Congress could fund, for example, a national campaign to promote news literacy, or it could invest heavily in library programming. It could build a robust public media in the mold of the BBC. It could rethink Section 230 of the Communications Decency Act — the rule that essentially allows Facebook and YouTube to get away with (glorification of) murder. If Congress wanted to get really ambitious, it could fund a rival to compete with Facebook or Google, the way the Postal Service competes with FedEx and U.P.S.

Or the private sector could pitch in on its own. Tomorrow, by fiat, Mark Zuckerberg could make Facebook slightly less profitable and enormously less immoral: He could hire thousands more content moderators and pay them fairly.

In the process, Marantz’ whole pitch is laid bare: we cannot trust individuals to manage themselves, however we can trust government and the Mark Zuckerbergs of the world to decide what forms of speech may incite real world violence and should therefore be prevented from seeing the light of our monitors.

Marantz never addresses that eternal quandary that comes up whenever free speech is challenged: Which individual human being, whether clothed in an organization, council, governing body or not, has the right to determine what other individuals should not have the right to say and express? Our inalienable natural rights as human beings dictate simply that no one has such rights.

This is further compounded by the fact that Marantz makes the base assumption that we all believe that his powerful arbiters of free speech can be trusted to do what’s best for the people, when in fact elected officials and corporate leaders have shown almost ubiquitously that they act either in their own self interests or according to the agenda of their puppet masters, in ways that seldom if ever benefit individuals in society.

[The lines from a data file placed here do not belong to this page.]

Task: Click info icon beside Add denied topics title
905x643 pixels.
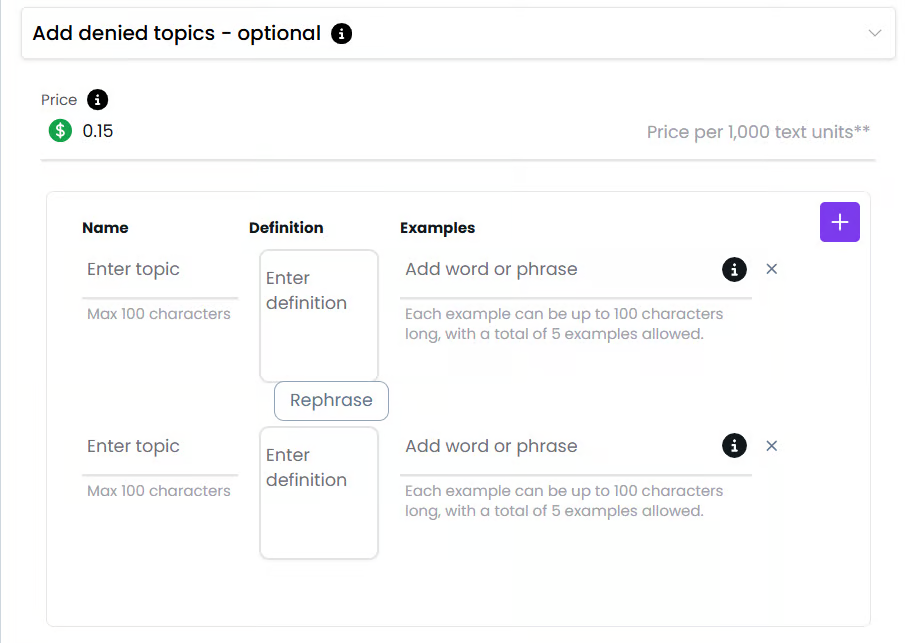Action: coord(342,34)
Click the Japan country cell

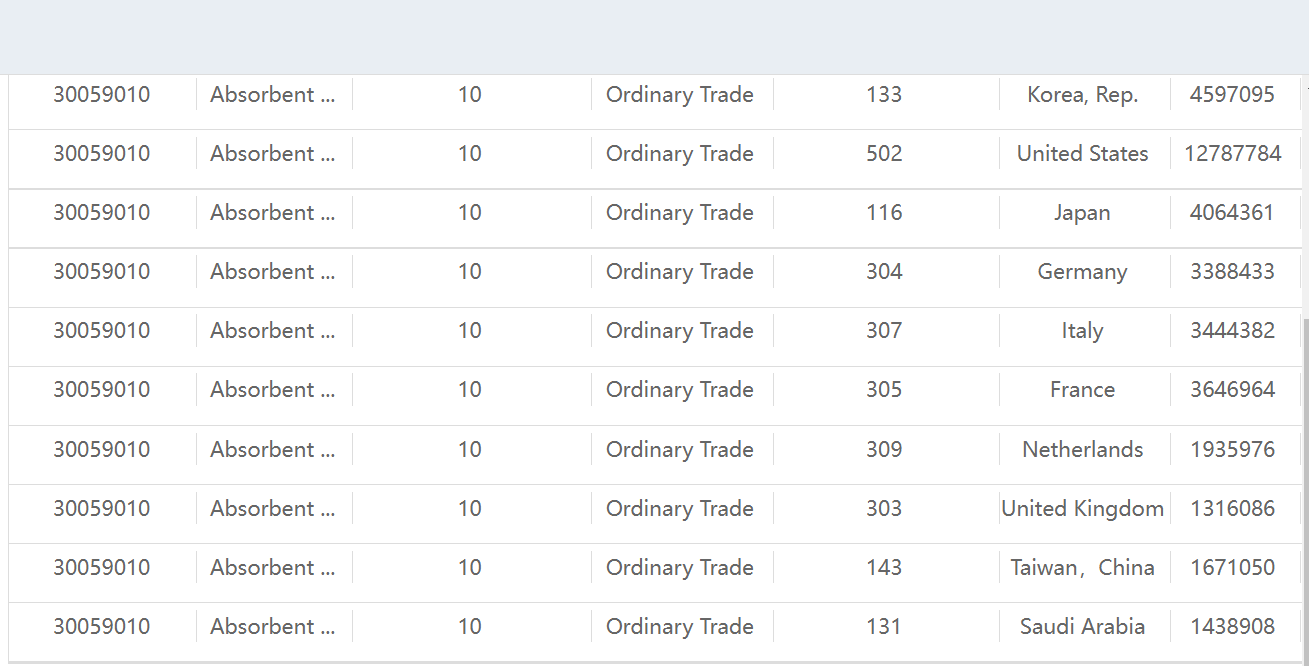click(1082, 213)

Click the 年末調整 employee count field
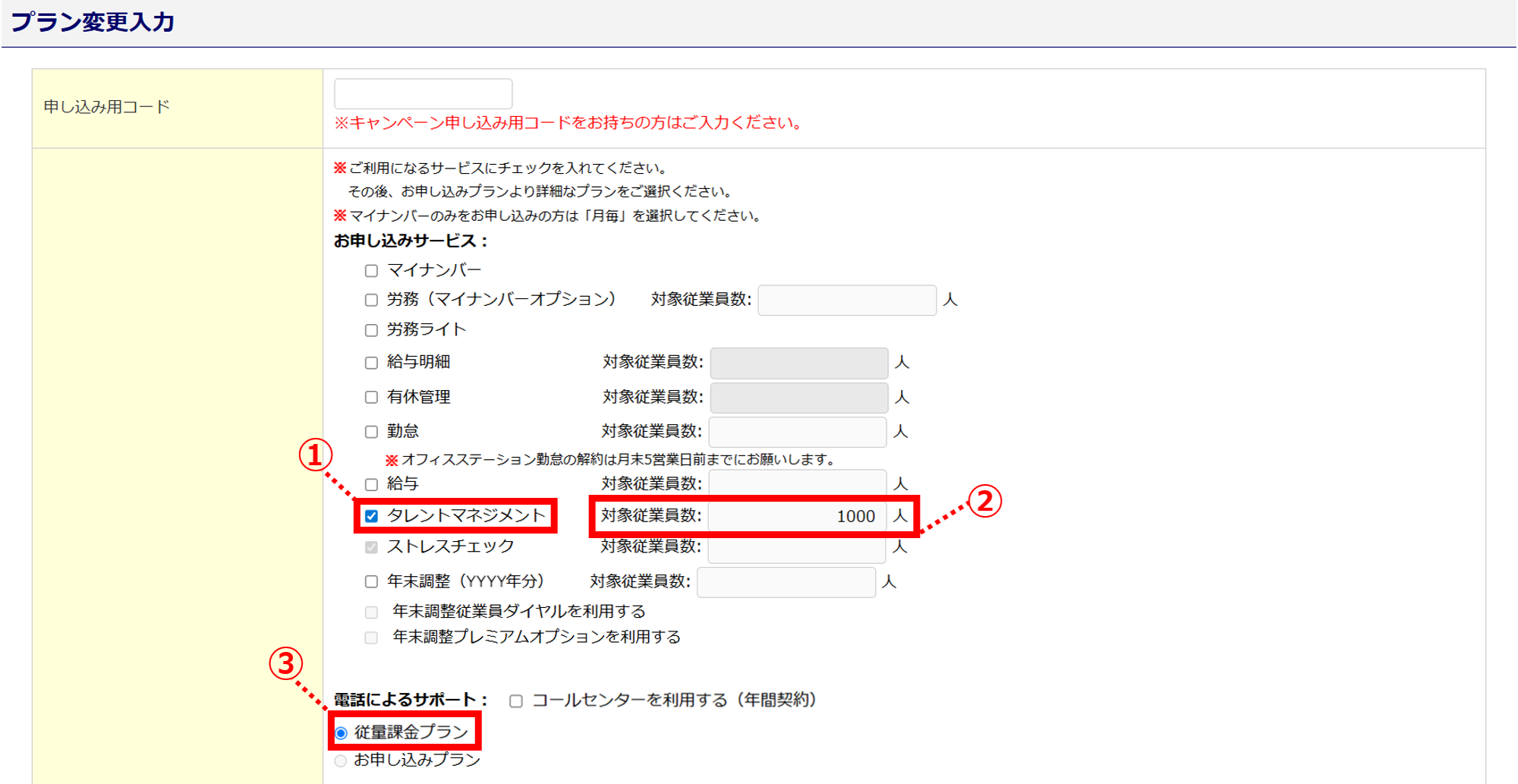[x=786, y=582]
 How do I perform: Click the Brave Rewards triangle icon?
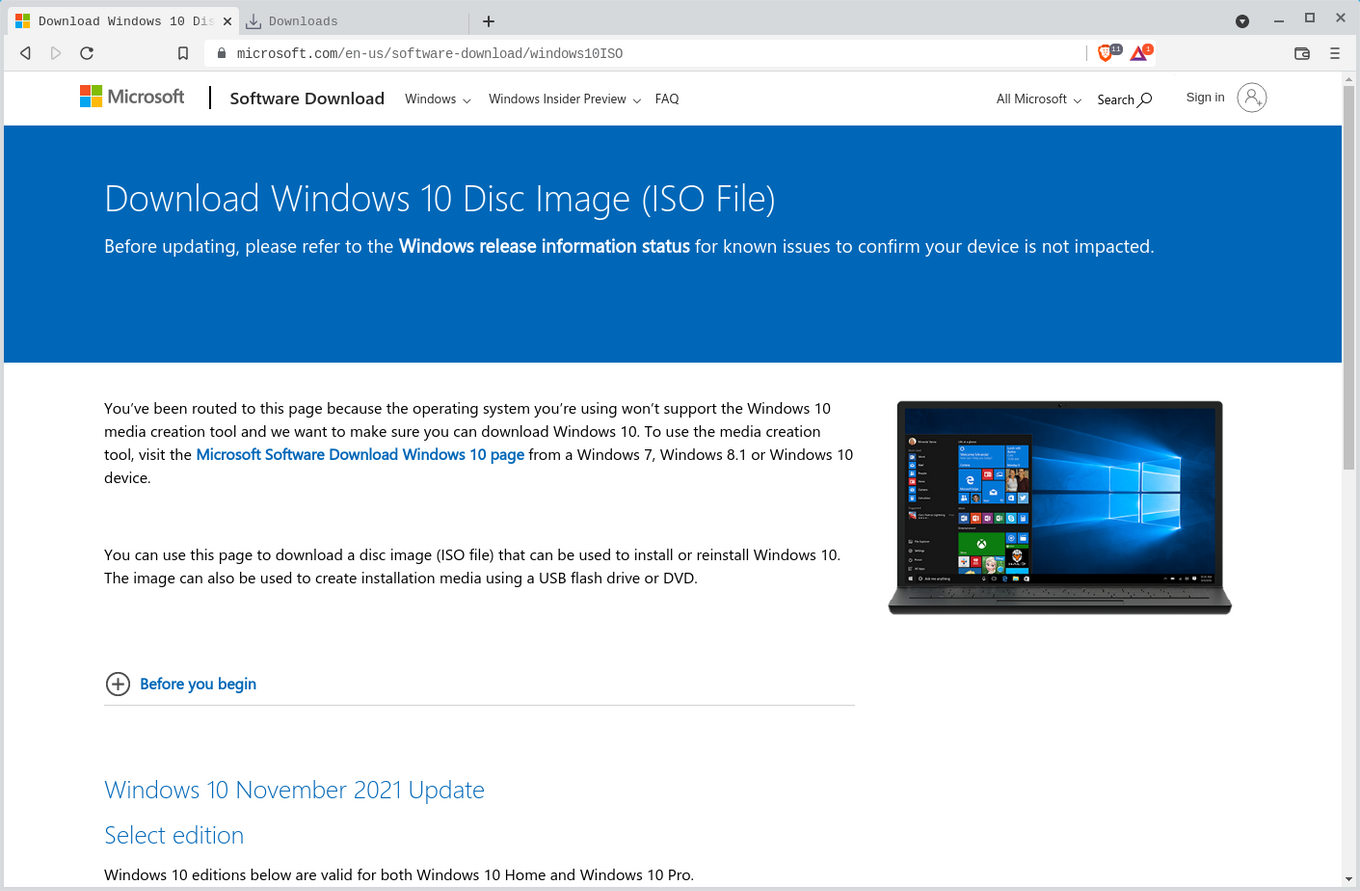tap(1139, 53)
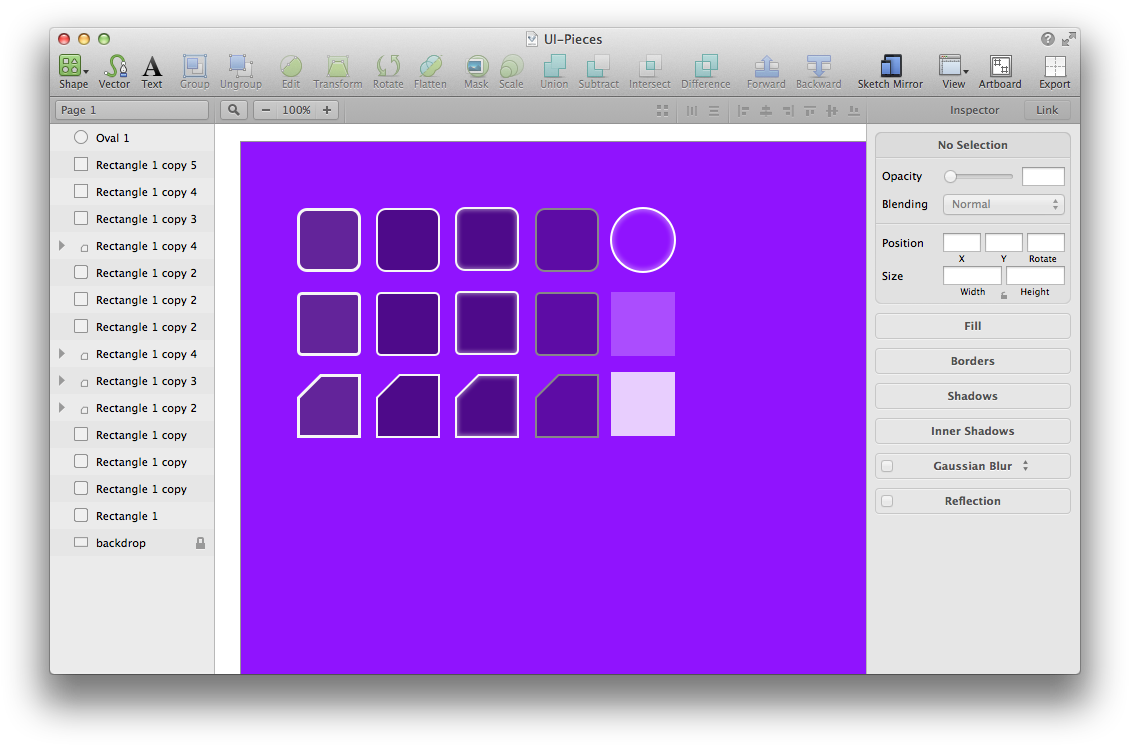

Calling Out The Propaganda

It strains credulity for me that someone with the intelligence that Marantz displays in his use of words and turns of phrases does not know that we are well past the era when government officials and corporate leaders were trusted for anything. And so logic would have me conclude that Marantz is simply playing along with the mainstream narrative because he has been instructed to do so, not because, as he so disingenuously tries to spin in his article, that he was once a full advocate of the first amendment but he has since grown up and really tried to solve some of the problems in society.

The fact that social media companies have already been proven to be employing egregious censorship, banning, demonetization and other practices to silence the growing voices that are speaking out against the mainstream narrative (our own company can list a litany of such attacks upon us) is completely ignored by Marantz.

The real purpose of challenges to free speech, as history has shown us since time immemorial, is to limit and thwart the challenges to the existing power structure. The New York Times and much of mainstream media are owned, controlled, and used by the power structure as a propaganda arm, and so the decision for NYT to publish this particular ‘opinion’ should come as no surprise. And by the way–I support their freedom to do so.